*REQUIRED ACTION 1*
Copy the Floral Park civic meeting article word for word, between "Rosemary Cook took" and "on Hillside Avenue.", inclusive.
*REQUIRED ACTION 2*
Write the next part of the Floral Park civic meeting article, picking up right after its last sentence.

(Beginning of EXTRACT)

Rosemary Cook took the opportunity at the Floral Park Community Civic Association meeting on Wednesday evening, October 18 to ask Senator Frank Padavan if anything can be done to curb smells emanating from restaurants on Hillside Avenue.
Cook, a Floral Park resident, described pungent and acrid smells, permeating from a building between 259th and 260th Streets which were so strong that children avoided leaving their homes.
Senator Padavan explained that restaurants come under the jurisdiction of the City Department of Health (DOH) and that Cook should pursue her complaint with them.
Raphaele Hartwell, the newly elected president of the association said that she had investigated these smells and discovered that they came from four or five private dwellings, not restaurants, and therefore could not be referred to the DOH.
Cook maintained, “I get all the smells all the time. There is Garden World, and Burger King which I like, and now these. It's too much.”
Padavan said that it was not possible to tell people they cannot cook their own food in their own homes. He said that if the smells were injurious to health, for example, if they caused asthma, something could be done, but if not actually dangerous, it was a private matter.
He explained that offensive smells may be subject to arbitration or mediation between the neighbors. Padavan suggested Cook talk to the residents in the houses responsible for the smells, and reminded those present that civic organizations exist to solve problems like this. He also suggested Cook call 3-1-1, as they would tie her into the agency that has responsibility.
Also speaking at a meeting, Assemblymember Mark Weprin addressed the discrimination by the Metropolitan Transit Association's (MTA) Access-A-Ride program against people with disabilities who live along the border between Queens and Nassau County.
Access-A-Ride is a program for people with disabilities who are unable to take regular MTA transportation such as busses and subways. This program allows people with disabilities to pay the same fare as the subway, but ensures that they are driven in vehicles equipped for their disabilities.

(End of EXTRACT)
(Beginning of DATA SECTION)

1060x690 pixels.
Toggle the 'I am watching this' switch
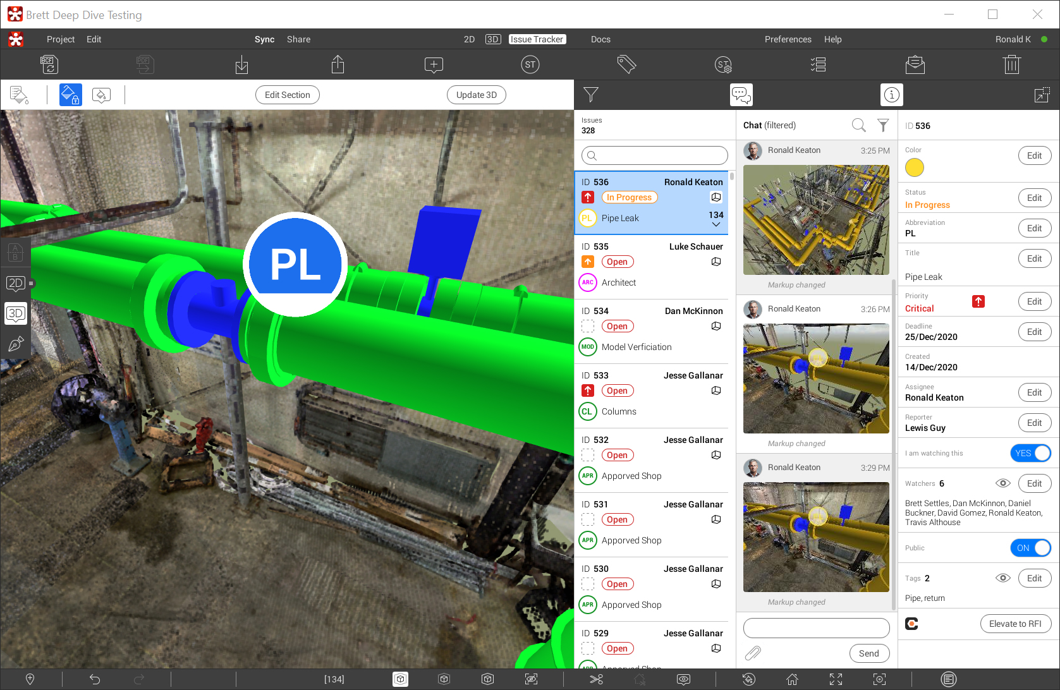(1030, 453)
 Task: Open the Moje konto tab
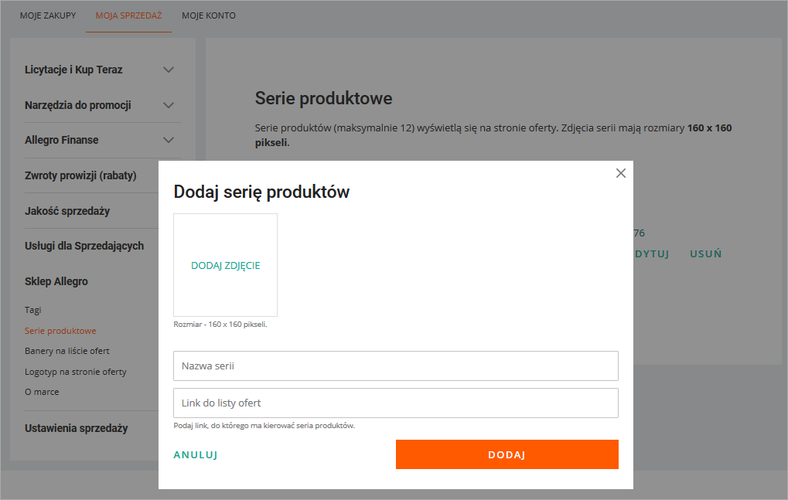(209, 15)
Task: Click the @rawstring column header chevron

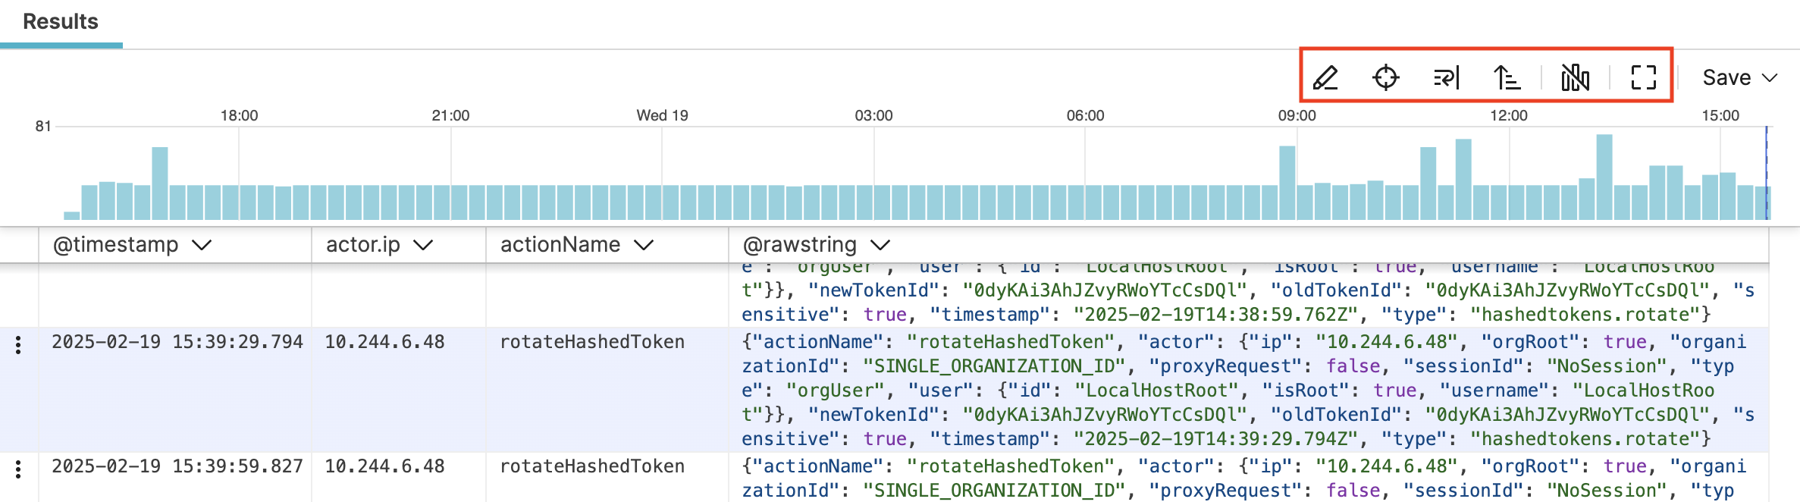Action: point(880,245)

(End of DATA SECTION)

*TASK RESPONSE 1*
Rosemary Cook took the opportunity at the Floral Park Community Civic Association meeting on Wednesday evening, October 18 to ask Senator Frank Padavan if anything can be done to curb smells emanating from restaurants on Hillside Avenue.

*TASK RESPONSE 2*
Weprin said that while this was a wonderful program, the vehicles are not permitted to cross county lines so that residents of Floral Park dependent on this service found themselves at a great disadvantage.
Weprin's office became aware of the problem because several of the hospitals used by Floral Park residents, such as St. Francis, North Shore and Long Island Jewish are in Nassau County. In the past, one bus would take them to the border and deposit them, where they would then have to wait for the Nassau County bus to take them on the second leg of their ride.
“This was a real problem, especially for residents with appointments to keep,” he said. “Sometimes it got a little crazy with residents with disabilities having two appointments at Long Island Jewish, but on two sides of the same street.” When the street was the border, the same bus couldn't take them to both appointments.
Weprin had sponsored a bill to allow the buses to travel five miles into Nassau County which was passed by the Assembly and the Senate but vetoed by Governor Pataki. Weprin expressed confidence that it would pass both houses again next year, and with a new governor in office, he hoped the bill would become law.